I wanted to check what is the expected behavior of FDB when all replicas of some of the shards are missing (due to some of SS nodes being unavailable):
NO reads/writes are possible across the entire DB?
Only reads are possible from available shards but no writes are possible to any shard?
Reads/writes to non-missing shards are possible, but reads/writes to missing shards are not possible?
Reads for keys on missing shard will be treated as if those keys were unset and therefore return ‘null’ kv row without any exception?
How would shard splitting and merging work under such a situation - given that some shards are not available, how will any shard merge/split work that wants to touch a part of key range associated with missing shards?
Would there be any other aspects of FDB that will not function till such a situation continues?
Is there a setting to automatically make the entire database “un-available” (no reads and no writes) till there is at least one replica available for each of the shard?
I finally looked at my todo list to ask Evan about this while Evan was still sitting behind me, as both AJ and I were not entirely certain without doing a good amount of testing/code reading.
The answer for reads and writes is 3.5: Reads and writes to non-missing shards will continue as normal. Writes to missing shards will be possible, but will buffer indefinitely on TLogs, potentially eventually filling up their disk space. Reads from missing shards will hang indefinitely.

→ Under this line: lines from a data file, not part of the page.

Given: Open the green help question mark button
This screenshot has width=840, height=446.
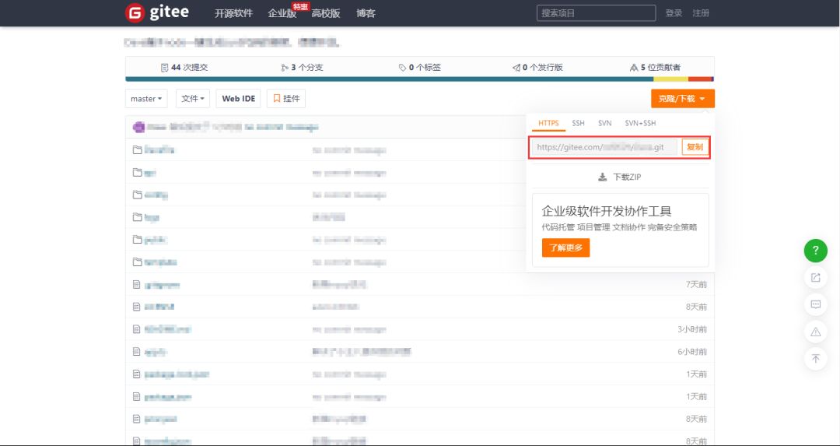Looking at the screenshot, I should (815, 251).
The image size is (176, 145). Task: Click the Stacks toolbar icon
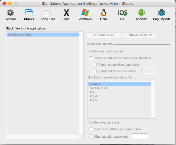[x=29, y=15]
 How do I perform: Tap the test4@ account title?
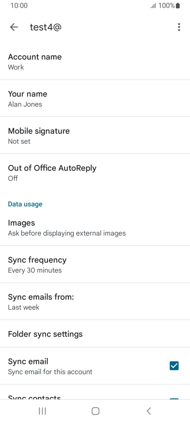[46, 27]

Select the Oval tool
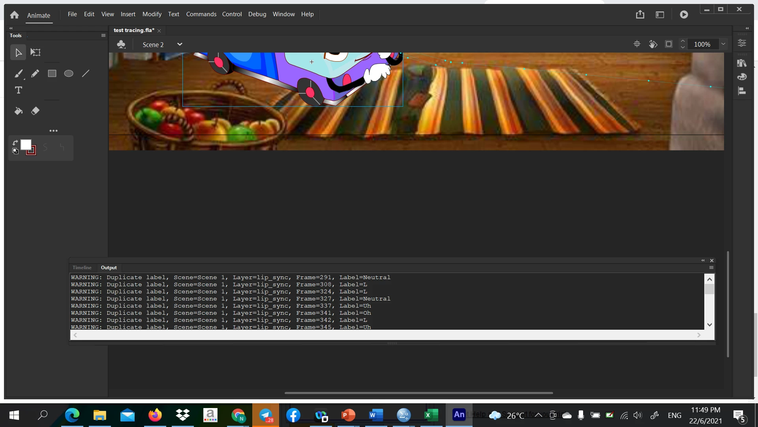pos(69,74)
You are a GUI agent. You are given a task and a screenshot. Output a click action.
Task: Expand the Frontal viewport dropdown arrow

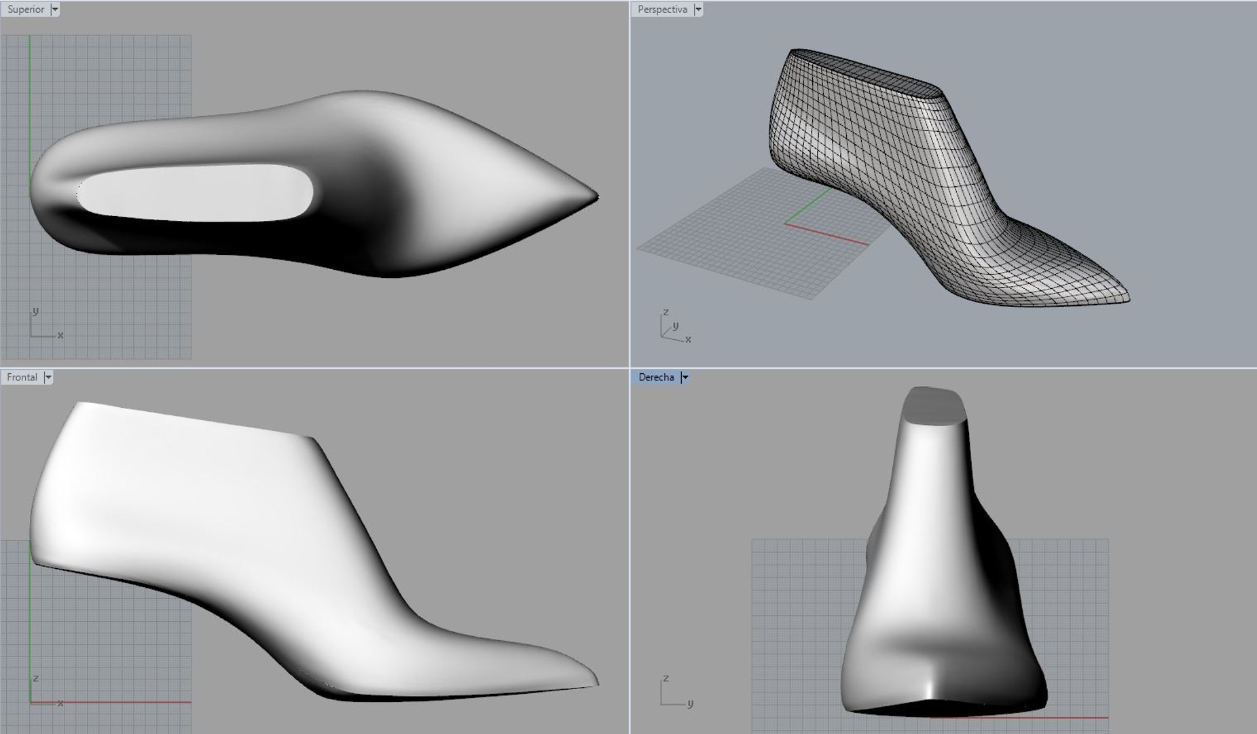(x=48, y=377)
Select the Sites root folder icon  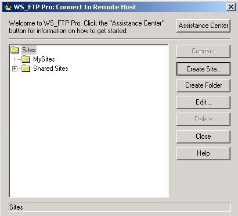pos(15,50)
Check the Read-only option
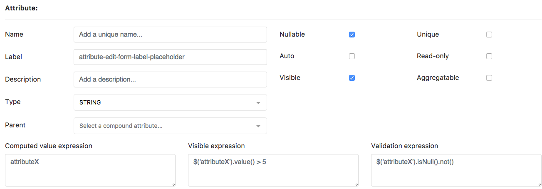Screen dimensions: 542x189 [x=489, y=56]
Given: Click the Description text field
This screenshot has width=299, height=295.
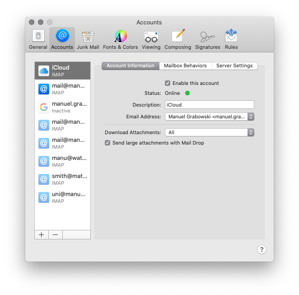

We believe that data distribution will probably get stuck on some of the servers, so it’s likely that splitting and merging for servers that shared a team with the now-missing shard will have trouble adapting to new load. Ratekeeper should continue as is, as it only monitors things that are alive.

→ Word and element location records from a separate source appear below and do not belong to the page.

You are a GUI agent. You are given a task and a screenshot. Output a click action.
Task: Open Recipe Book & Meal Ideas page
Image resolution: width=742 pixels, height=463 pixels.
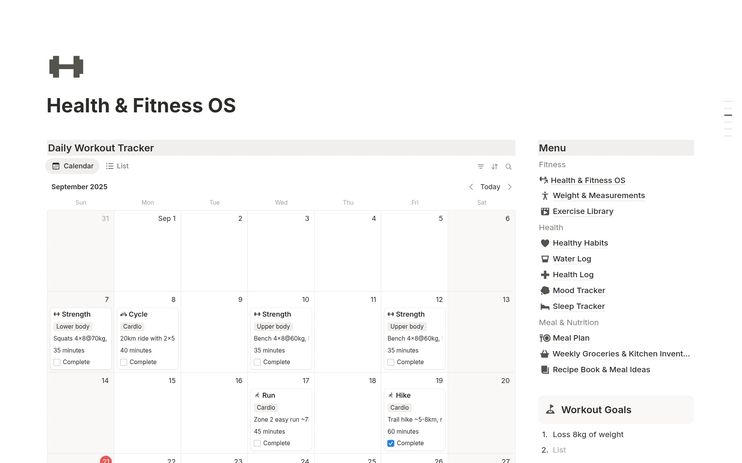click(x=601, y=370)
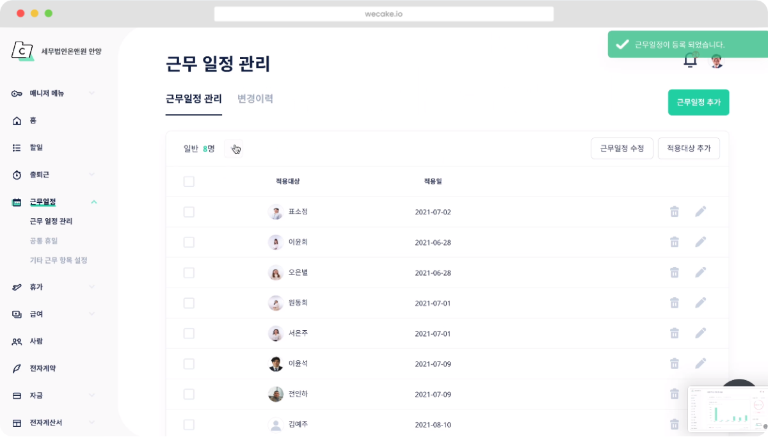
Task: Expand the 매니저 메뉴 chevron
Action: (92, 93)
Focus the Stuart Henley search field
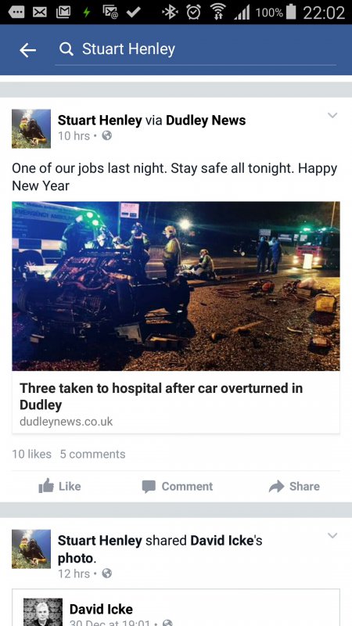 [x=196, y=49]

I’m not aware of any knob or client setting that currently exists that would make FDB act as unavailable until one replica of each shard is present.
Which thread/component will hang here ? Is it the SS server main event loop thread? Or fdb_client network thread? Or is it that transaction will time_out with some specific error code?
The read will block on the client, though you could set a timeout if you want it to terminate after some amount of time. This doesn’t cause the client itself to hang unless you block on the result of the read.